I do see a huge problem with your code. You are invalidating the
reverse_iterator by invalidating its 'base iterator'.

first you find the last entry . thats ok then you erase that entry
noe you increment the reverse iterator , decrementing the base
iterator so it no points to the erased element. that is you are doing
this under the hood:
std::set<unsigned int>::iterator it = my_set.end();
while (it != my_set.begin()
{
std::set<unsigned int>::iterator tmp = it; --tmp;
if(pred(*tmp))
{
erase(it);
}
--it; // Ouch it now points to erased element if it was erased.
}

You need to do something like.

template <class Cont, class Pred>
void erase_backward_if(Cont &c, Pred pred)
{
typename Cont::iterator it;
typename Cont::reverse_iterator rit;

// find the first to remove
rit = std::find_if(c.rbegin(),c.rend(), pred);
// while any to remove.
while(rit != c.rend())
{
// copy the base iterator to erase to it for safe keeping
it = --(rit.begin());
// 'advance' the reverse iterator
rit = std::find_if(++rit,c.rend(),pred());
// now erase the elment pointed to by it.
c.erase(it);
}
}

now the data is not removed from the container until the
reverse_iterator has moved to the 'next position' and beyond.

Of course this is O(N) but apparently that is not a problem.

Greg Herlihy

unread,
Jul 15, 2007, 1:40:16 AM7/15/07
to
On Jul 14, 1:32 pm, cbarr...@ix.netcom.com (Carl Barron) wrote:
> irotas <goo...@irotas.net> wrote:
>
> > The article states that option 1 is fine for all standard containers
> > *except* for std::string and std::vector, which often implement
> > iterators as built-in pointers (C++ imposes the constraint that
> > pointers returned from functions may not be modified).
>
> chapter and verse please. this implies that
> char *p = "abzxycd";
> if(*(strchr(p,'z')+3) !='c') {/* */}
> is illegal , [not safe but it is legal]

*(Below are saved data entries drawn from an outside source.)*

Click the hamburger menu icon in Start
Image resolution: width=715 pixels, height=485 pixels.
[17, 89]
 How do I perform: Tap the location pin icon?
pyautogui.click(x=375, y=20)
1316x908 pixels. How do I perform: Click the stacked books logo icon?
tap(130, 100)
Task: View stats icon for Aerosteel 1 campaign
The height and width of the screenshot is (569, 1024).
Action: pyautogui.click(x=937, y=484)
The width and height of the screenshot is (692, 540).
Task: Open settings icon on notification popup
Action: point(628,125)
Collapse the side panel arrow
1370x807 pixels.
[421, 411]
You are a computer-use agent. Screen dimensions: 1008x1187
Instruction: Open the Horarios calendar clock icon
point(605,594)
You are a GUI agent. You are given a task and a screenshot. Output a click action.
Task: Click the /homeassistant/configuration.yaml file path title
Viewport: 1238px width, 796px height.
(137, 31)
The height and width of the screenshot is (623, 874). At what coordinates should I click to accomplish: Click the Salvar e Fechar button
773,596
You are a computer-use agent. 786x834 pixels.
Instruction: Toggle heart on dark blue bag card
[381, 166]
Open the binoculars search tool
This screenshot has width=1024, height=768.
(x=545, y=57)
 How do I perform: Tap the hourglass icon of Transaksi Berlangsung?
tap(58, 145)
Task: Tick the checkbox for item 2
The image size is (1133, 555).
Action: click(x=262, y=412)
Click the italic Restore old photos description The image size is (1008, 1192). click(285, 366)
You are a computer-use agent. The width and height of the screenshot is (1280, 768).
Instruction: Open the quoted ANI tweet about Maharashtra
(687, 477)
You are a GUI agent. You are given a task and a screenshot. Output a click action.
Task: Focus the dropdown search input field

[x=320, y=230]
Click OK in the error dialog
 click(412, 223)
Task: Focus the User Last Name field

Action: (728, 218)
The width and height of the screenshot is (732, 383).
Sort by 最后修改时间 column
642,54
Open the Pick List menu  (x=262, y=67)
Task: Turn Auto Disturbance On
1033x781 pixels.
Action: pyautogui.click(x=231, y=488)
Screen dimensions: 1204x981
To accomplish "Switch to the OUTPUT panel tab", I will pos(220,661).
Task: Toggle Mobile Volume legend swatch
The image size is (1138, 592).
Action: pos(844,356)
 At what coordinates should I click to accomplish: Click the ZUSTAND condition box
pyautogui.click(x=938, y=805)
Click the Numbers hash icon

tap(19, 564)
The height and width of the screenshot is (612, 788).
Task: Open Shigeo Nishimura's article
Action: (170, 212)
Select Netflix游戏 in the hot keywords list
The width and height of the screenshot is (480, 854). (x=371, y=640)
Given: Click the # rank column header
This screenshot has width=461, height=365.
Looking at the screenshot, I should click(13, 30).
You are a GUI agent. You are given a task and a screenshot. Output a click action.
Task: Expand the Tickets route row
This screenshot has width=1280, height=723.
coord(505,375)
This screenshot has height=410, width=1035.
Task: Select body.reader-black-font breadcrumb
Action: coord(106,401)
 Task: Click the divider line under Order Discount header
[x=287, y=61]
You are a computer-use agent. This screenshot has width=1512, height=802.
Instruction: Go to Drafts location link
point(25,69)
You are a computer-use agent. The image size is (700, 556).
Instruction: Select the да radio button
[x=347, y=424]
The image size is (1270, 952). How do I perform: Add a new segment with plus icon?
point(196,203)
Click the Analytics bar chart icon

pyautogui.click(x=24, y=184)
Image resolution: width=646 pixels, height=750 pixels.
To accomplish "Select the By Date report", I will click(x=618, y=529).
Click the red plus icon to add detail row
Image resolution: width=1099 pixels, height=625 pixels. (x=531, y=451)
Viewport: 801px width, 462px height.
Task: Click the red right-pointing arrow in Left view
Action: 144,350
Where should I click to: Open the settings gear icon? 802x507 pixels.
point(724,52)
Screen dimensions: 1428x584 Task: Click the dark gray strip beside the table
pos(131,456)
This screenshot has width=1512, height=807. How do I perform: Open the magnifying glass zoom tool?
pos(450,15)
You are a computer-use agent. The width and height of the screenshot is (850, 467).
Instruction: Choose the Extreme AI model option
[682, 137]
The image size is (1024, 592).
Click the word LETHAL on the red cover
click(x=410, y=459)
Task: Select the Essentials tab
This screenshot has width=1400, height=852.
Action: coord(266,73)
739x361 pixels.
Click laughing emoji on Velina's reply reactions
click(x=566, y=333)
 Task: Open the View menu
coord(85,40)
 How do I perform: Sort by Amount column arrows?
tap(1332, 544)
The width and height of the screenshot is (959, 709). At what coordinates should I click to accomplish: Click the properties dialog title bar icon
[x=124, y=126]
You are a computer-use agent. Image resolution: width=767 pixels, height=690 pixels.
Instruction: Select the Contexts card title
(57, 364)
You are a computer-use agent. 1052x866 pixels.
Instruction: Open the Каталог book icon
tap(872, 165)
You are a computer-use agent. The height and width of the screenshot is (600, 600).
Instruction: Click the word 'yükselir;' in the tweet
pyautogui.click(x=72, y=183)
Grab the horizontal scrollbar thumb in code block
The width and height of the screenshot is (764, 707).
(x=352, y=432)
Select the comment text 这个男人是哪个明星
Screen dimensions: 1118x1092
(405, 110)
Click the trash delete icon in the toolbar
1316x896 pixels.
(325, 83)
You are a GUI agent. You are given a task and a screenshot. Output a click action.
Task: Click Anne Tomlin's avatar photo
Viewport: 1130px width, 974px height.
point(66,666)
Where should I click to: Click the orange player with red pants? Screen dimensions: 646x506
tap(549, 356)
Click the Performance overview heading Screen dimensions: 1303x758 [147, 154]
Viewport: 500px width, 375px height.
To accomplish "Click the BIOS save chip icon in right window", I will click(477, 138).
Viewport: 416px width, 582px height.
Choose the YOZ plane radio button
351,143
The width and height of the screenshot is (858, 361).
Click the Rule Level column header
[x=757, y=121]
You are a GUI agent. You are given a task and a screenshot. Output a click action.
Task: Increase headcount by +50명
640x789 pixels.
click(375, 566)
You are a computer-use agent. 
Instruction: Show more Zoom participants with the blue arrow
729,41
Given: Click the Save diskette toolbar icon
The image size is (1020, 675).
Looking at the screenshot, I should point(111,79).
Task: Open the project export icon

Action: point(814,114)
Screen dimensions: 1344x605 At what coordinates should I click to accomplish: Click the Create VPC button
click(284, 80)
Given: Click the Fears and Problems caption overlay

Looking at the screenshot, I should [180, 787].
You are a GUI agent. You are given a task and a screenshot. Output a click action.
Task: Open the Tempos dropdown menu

The C++ rule is that r-values may not be modified (because there is no
object associated wth an r-value which could store the adjusted
value). Therefore - since a pointer returned by a call to base() would
be an rvalue - an expression like:

uis.erase( --ri.base() );

would not be legal C++.

The strchr() example above is legal because the code does not attempt
to modify the pointer returned by strchar(). Instead the program adds
another r-value (3) to the returned pointer in order to calculate a
new r-value. A better strchr() example would be:

char *p = "abzxycd";
if(*(++strchr(p,'z')) !='c') {/* */} // Error: '++' needs l-value

> > However, the
> > article claims that option 2 works for all standard containers, and
> > therefore is the preferred technique.
>

> You need to do something like.
>
> template <class Cont, class Pred>
> void erase_backward_if(Cont &c, Pred pred)
> {
> typename Cont::iterator it;
> typename Cont::reverse_iterator rit;
>
> // find the first to remove
> rit = std::find_if(c.rbegin(),c.rend(), pred);
> // while any to remove.
> while(rit != c.rend())
> {
> // copy the base iterator to erase to it for safe keeping
> it = --(rit.begin());
> // 'advance' the reverse iterator
> rit = std::find_if(++rit,c.rend(),pred());
> // now erase the elment pointed to by it.
> c.erase(it);
> }
> }

I think a more compact solution would be to replace:

uis.erase( (++ri).base() );

in the original program, with:

uis.erase(( ++ri, ri++.base() ));

in order to erase ri's item from the set - without (at the same time)
invalidating ri.

Greg

Carl Barron

unread,
Jul 15, 2007, 11:25:22 AM7/15/07
to
Greg Herlihy <gre...@pacbell.net> wrote:

> I think a more compact solution would be to replace:
>
> uis.erase( (++ri).base() );
>
> in the original program, with:
>
> uis.erase(( ++ri, ri++.base() ));
>
> in order to erase ri's item from the set - without (at the same time)
> invalidating ri.
>

But after the expression is evaluated, ri has been incremented twice
result every other one is erassed. It looks brittle

nonw of the single increment ri options work.
you need to use a named tempory to hold ri.base() and decrement it.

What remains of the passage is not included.